Tag Archives: self-care

The freedom of free time

This week I’m thinking about free time – mine, my kids’, my husbands. We all seem to have precious little of it. All summer I’ve been looking forward to the time when my kids would go back to school and I would have “six hours” a day. What I forgot is how much of that “six hours” goes to necessary work like housecleaning, grocery shopping, making food, setting up various doctors’ appointments, filling out paperwork for the kids’ school and teachers, and so forth. That’s just the basics. There’s always something more, like camping, a remodel, activism, keeping up on the Chicago teachers’ strike . . .

Anyway, six hours goes fast when you nibble away at it like that.

Meanwhile, my kids . . . when I was in second and third grade, I don’t think I had homework.
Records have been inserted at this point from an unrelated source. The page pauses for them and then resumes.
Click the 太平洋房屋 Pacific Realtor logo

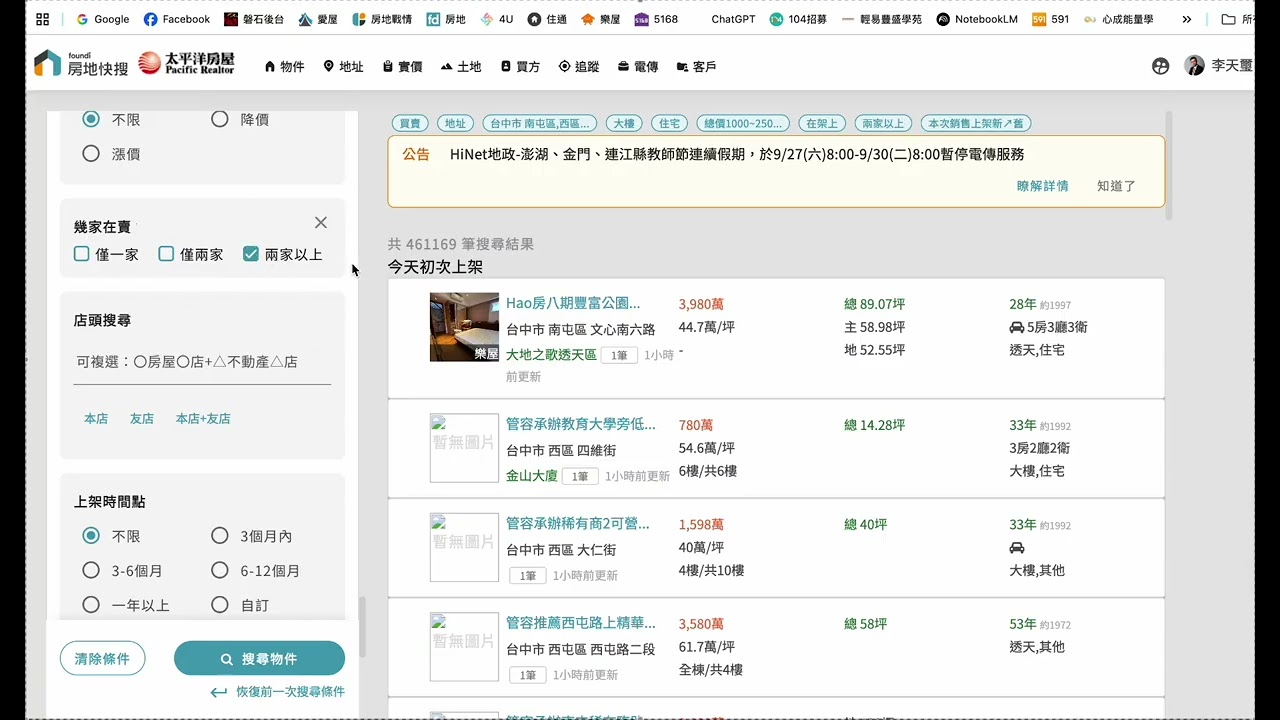(x=187, y=64)
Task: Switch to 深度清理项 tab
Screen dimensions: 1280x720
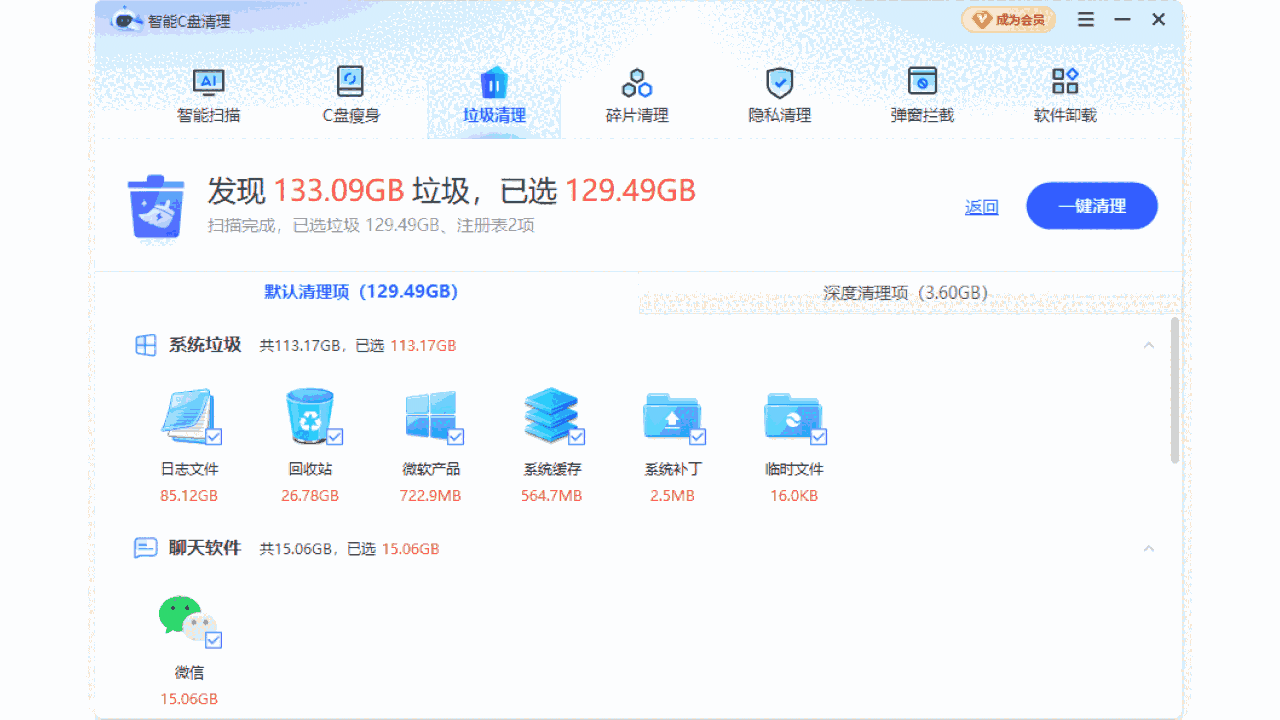Action: pyautogui.click(x=905, y=293)
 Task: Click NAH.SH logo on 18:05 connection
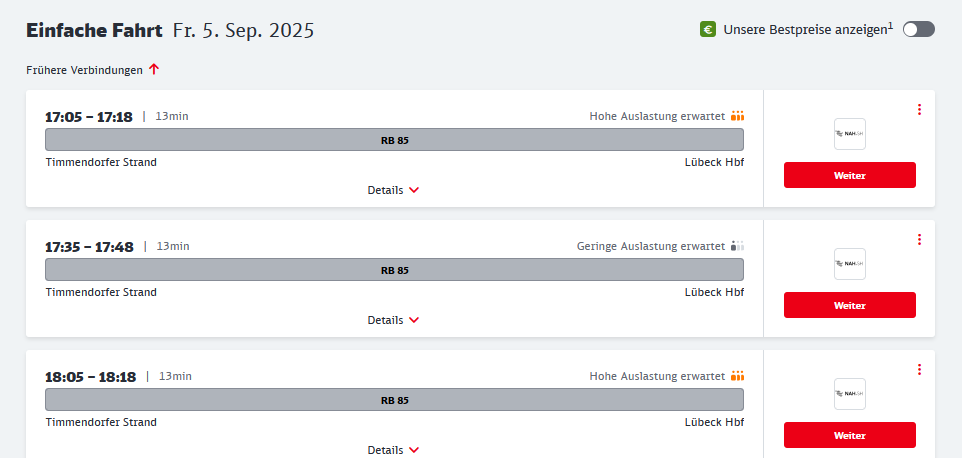tap(850, 394)
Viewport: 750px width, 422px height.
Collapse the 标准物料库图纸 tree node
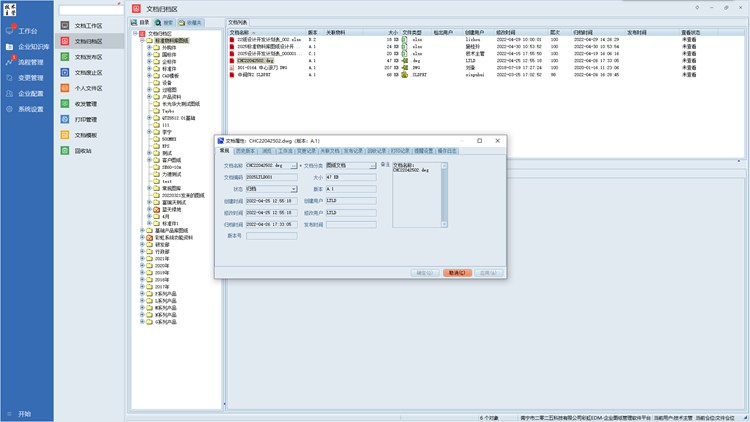click(142, 40)
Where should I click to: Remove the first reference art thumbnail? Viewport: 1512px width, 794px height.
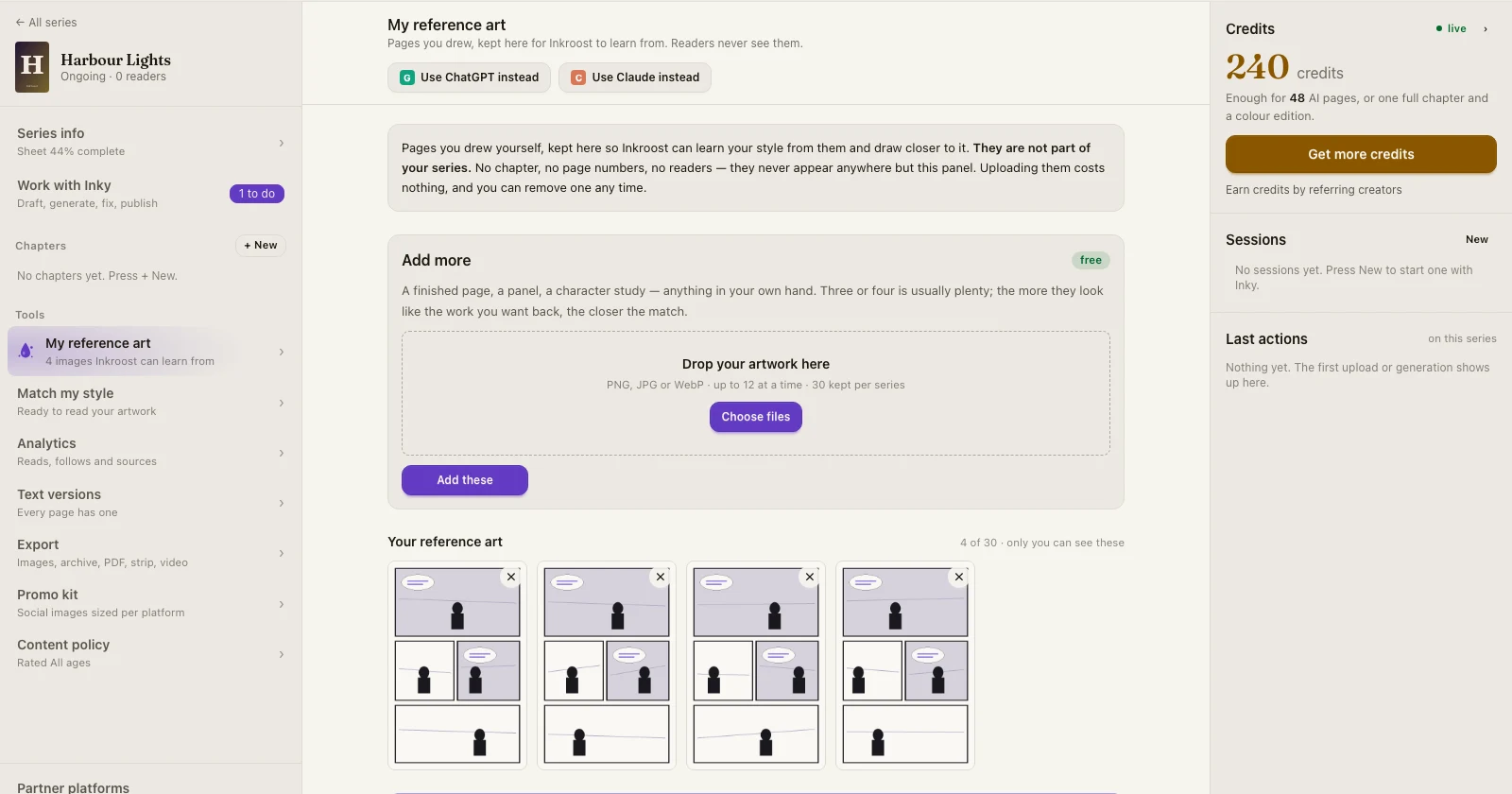point(510,577)
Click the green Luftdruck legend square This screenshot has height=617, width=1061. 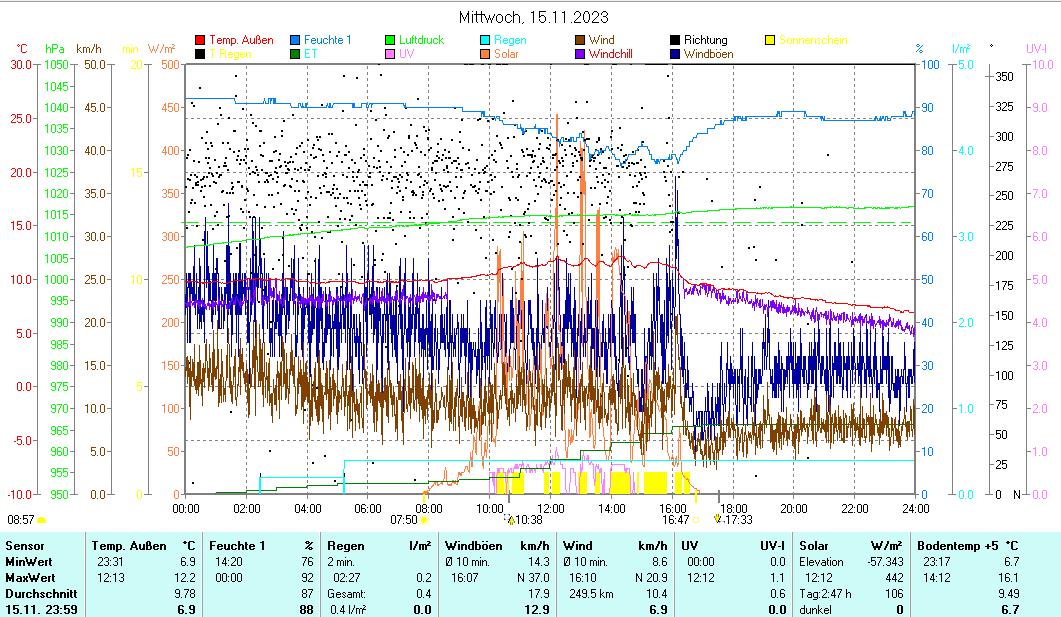[390, 41]
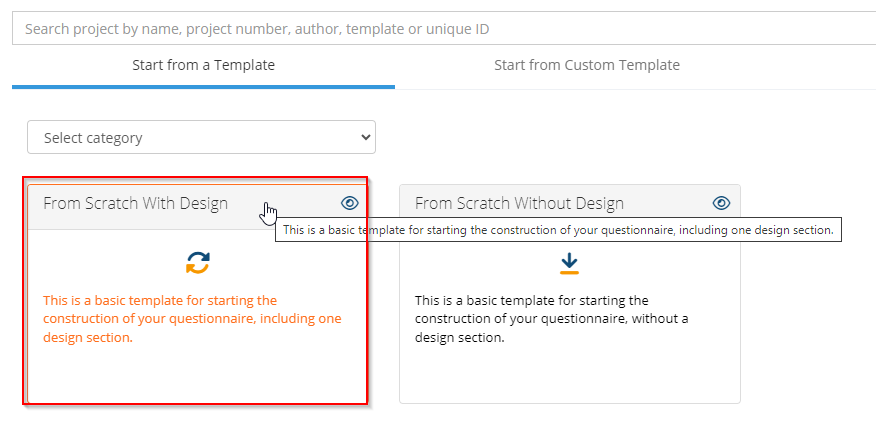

Well, they have homework. It’s my job to be the big bad boss lady and stop them from having fun so they can do it. I was on board with the concept last year, but this year I’m feeling rather grouchy and rebellious. Somehow, what with the time it takes for dinner, bedtime routines, and homework, they really only get one or two hours to play after school, and it shows. In particular, my son totally zones out. All he had to do last night was fill out a reading log with what he’d read . . . and what with one thing and another, it took him a half hour. He wasn’t like that over the summer. He could manage his routines when there weren’t so very many of them.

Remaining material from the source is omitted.